I use this middle tested approach because usually the data I am processing is coming from a more complex source than the keyboard and I don't want a function with 2-3 parameters stuck in a side effect assignment statement in a while test. Also sometimes you want to exit a loop, not just based on the return value from the function, but instead based on the data structure that came back from the function itself.

As these "data processing loops" get more complex, the middle tested loop is a tried and true pattern. Even Kernighan and Ritchie point out its benefits above.

And with that, I have now triggered endless coffee shop conversations about the best way to write a data handling loop.

Exercise 3-6. Write a program which copies its input to its output, except that it prints only one instance from each group of adjacent identical lines. (This is a simple version of the UNIX utility uniq.)

3.9 - Goto's and Labels

C provides the infinitely-abusable goto statement, and labels to branch to. Formally, the goto is never necessary, and in practice it is almost always easy to write code without it. We have not used goto in this book.

Nonetheless, we will suggest a few situations where goto's may find a place. The most common use is to abandon processing in some deeply nested structure, such as breaking out of two loops at once. The break statement cannot be used directly since it leaves only the innermost loop. Thus:

  for ( ... )
    for ( ... ) {
      ...
      if (disaster)
        goto error;
    }
  ...

error:
    clean up the mess

This organization is handy if the error-handling code is non-trivial, and if errors can occur in several places. A label has the same form as a variable name, and is followed by a colon. It can be attached to any statement in the same function as the goto.

As another example, consider the problem of finding the first negative element in a two-dimensional array. (Multi-dimensional arrays are discussed in Chapter 5.) One possibility is

  for (i = 0; i < N; i++)
    for (j = 0; j < M; j++)
      if (v[i][j] < 0)
        goto found;
  /* didn't find */
found:
  /* found one at position i, j */
    ...

Code involving a goto can always be written without one, though perhaps at the price of some repeated tests or an extra variable. For example, the array search becomes

found = 0;
for (i = 0; i < N && !found; i++)
  for (j = 0; j < M && !found; j++)
    found = v[i][j] < 0;
if (found)
  /* it was at i-1, j-1 */
  ...
else
  /* not found */
  ...

Although we are not dogmatic about the matter, it does seem that goto statements should be used sparingly, if at all.

Chuckism

Before we leave control flow, I need to say that I agree with structured programming experts as well as Kernighan and Ritchie in that using goto is universally a bad idea. There is a lot of little details that make them a real problem - things like how the stack works in function calls and code blocks and patching the stack up correctly when a goto happens in a deeply-nested mess.
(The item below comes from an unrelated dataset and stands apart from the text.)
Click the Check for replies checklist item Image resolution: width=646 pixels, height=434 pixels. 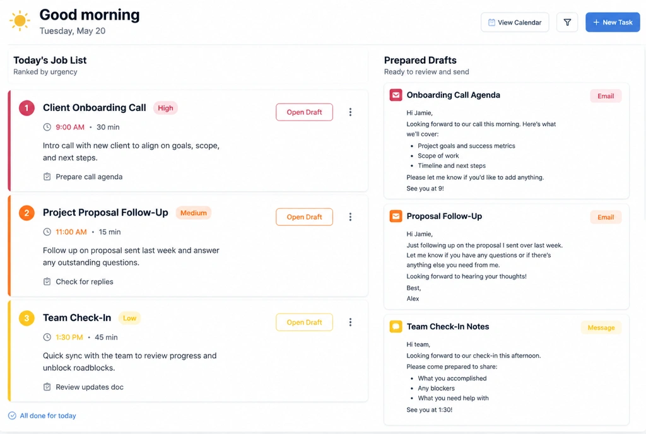(x=78, y=281)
You might be tempted to use a goto when you want to exit multiple nested loops in a single statement (break and continue only exit the innermost loop). The authors use this as an example above but are quite lukewarm when describing the use of goto.
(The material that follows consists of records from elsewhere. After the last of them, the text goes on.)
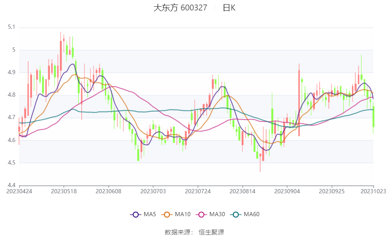Viewport: 389px width, 237px height.
Task: Disable the MA60 line via its legend text
Action: pos(252,215)
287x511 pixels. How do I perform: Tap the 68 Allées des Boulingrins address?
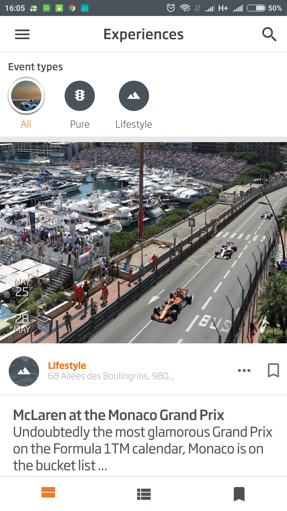click(x=111, y=376)
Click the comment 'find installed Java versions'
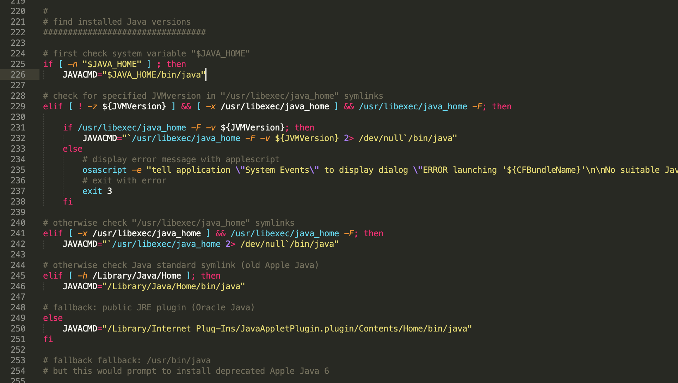The width and height of the screenshot is (678, 383). point(122,22)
Usually if your problem is that complex putting things in a function and using return, or adding a few if statements is a better choice. The Dr. Chuck middle tested loop data processing solves this because the loop is always the innermost loop.
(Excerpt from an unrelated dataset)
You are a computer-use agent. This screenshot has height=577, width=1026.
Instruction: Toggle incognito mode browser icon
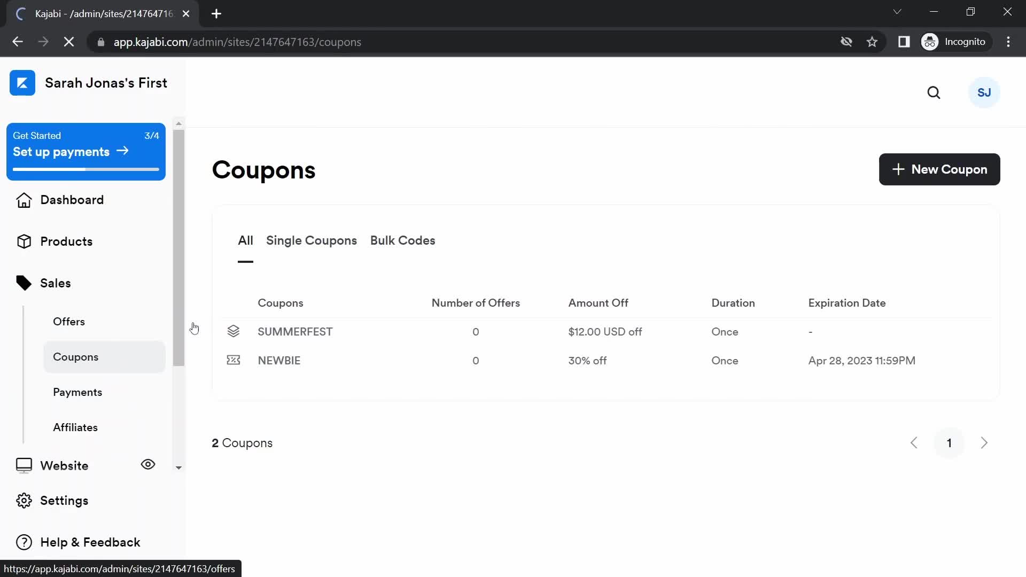(930, 42)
Also as new languages were built the concept of "exceptions" became part of language design and was a far more elegant solution to a path of of some deeply nested code that just needs to "get out". So most of the time you think goto is a good idea - you should lean towards a throw / catch pattern to make your intention clear. It is one of the reasons why we prefer languages like Java or Python over C when writing general purpose code.